Capt. Moises A. Navas, left, and Gunnery Sgt. Diego D. Pongo were killed in Iraq on March 8, 2020. (U.S. Marine Corps)

A Marine special operations captain and gunnery sergeant were both killed Sunday during a joint U.S.-Iraq raid to destroy an Islamic State hideout in a mountainous area in northern Iraq, the military said Tuesday.

Gunnery Sgt. Diego D. Pongo, of Simi Valley, Calif., and Capt. Moises A. Navas, of Germantown, Md., both 34 and both with 2nd Marine Raider Battalion out of Camp Lejeune, N.C., were identified in a Pentagon statement as the two Americans killed by enemy forces.

The pair were supporting Iraqi security forces during the operation, the U.S.-led Combined Joint Task Force-Operation Inherent Resolve said in a statement earlier in the week.

Pongo, who joined the Marines in 2004 and served eight years with the elite Marine Raiders, is survived by his daughter and his mother, Marine Forces Special Operations Command said in a statement.

“They were intelligent, courageous and loyal,” said Col. John Lynch, head of Marine Raider Regiment. “They were dedicated leaders, true professionals in their craft, and willing to go above and beyond for the mission and their team. They were also family men, adoring husbands and fathers.”

Navas, who previously served as an enlisted Marine after joining in 2004, earned his commission through an enlisted-to-officer program in 2010 and served as an infantry officer before becoming a Raider in 2016. He is survived by his wife, daughter and three sons.

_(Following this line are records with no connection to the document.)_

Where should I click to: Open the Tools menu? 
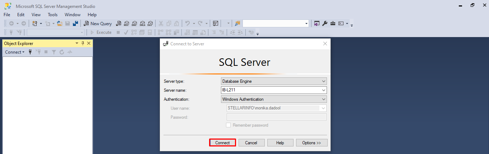pos(53,15)
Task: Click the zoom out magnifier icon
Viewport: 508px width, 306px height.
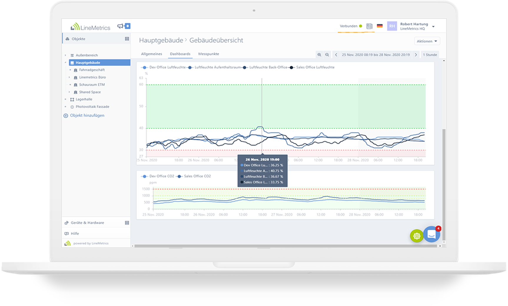Action: pos(327,55)
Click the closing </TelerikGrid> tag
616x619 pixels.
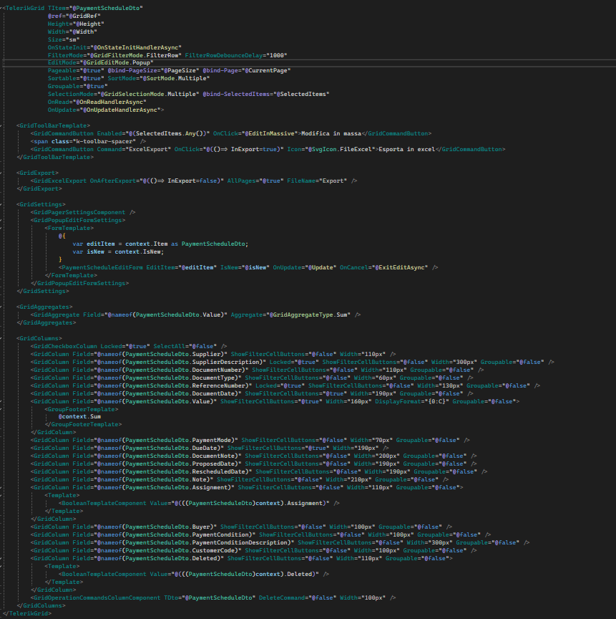pos(28,613)
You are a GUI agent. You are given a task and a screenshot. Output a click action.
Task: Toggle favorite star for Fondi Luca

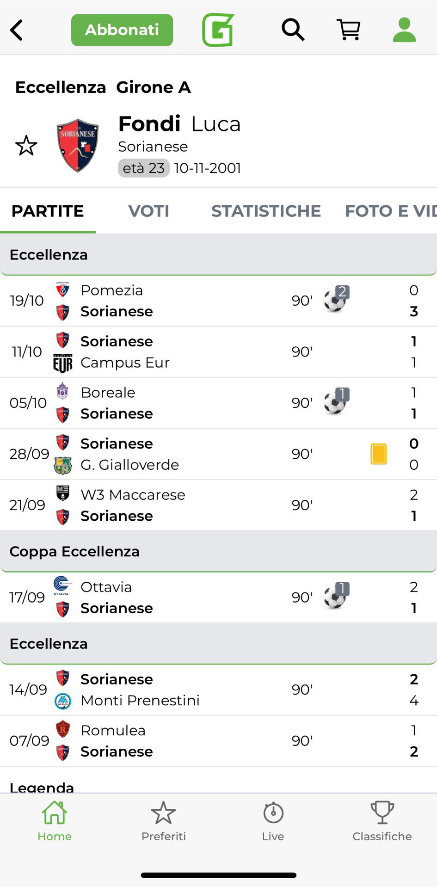point(26,146)
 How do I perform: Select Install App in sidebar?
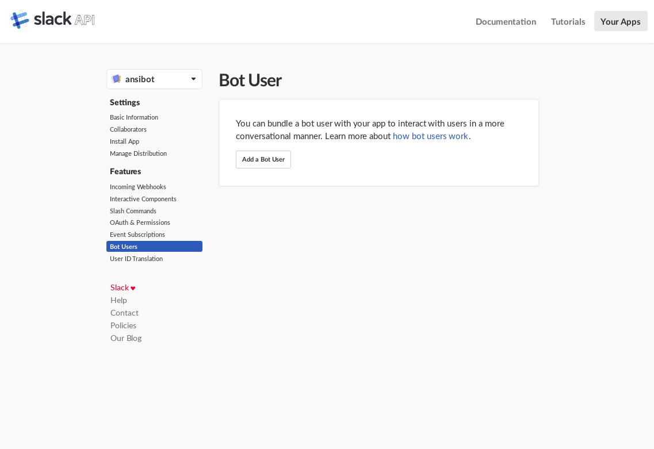124,141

U.S. officials have released few official details about the operation in which the two were killed and the Pentagon said the incident is under investigation, but the Iraqi government said online Monday that its elite forces, aided by coalition aircraft, had carried out an air assault on a mountain near the Iraqi town of Makhmour, where they had discovered a well-defended cave complex, about 40 miles southwest of the Kurdish region’s capital city of Erbil.

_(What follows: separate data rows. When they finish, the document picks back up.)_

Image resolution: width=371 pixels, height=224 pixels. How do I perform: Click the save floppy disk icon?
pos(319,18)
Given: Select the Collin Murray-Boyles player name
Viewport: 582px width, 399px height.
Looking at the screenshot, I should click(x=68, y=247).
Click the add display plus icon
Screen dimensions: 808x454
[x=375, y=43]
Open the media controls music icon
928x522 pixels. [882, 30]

About two-dozen ISIS fighters were killed and nine caves were destroyed, the Iraqi Counter-Terrorism Service said on Twitter on Monday, sharing photos of Iraqi troops on the rocky slopes.

Inherent Resolve officials did not respond to Stars and Stripes inquiries on the matter, but two unnamed military officials told the New York Times the Raiders were part of an assault that appeared to match that description.

Their deaths are the first combat fatalities in Iraq since last August, when a 35-year-old gunnery sergeant who was named the Corps’ top commando in 2018, Gunnery Sgt. Scott A. Koppenhafer, was killed during operations against ISIS in the expansive Nineveh province, also in the country’s north.

After once controlling a vast swath of Iraq and Syria, ISIS was routed from the last of that territory in Iraq in December 2018 and Syria last spring, but the group has continued to wage an insurgency and has used rugged mountain terrain and vast deserts to regroup and train, officials have said.

U.S.-backed Iraqi security forces have sought to eliminate ISIS militants who have taken refuge in some of the country’s rugged mountain ranges, including the Hamrin and Makhmour mountains west of Kirkuk, where the militants are reported to be training and regrouping.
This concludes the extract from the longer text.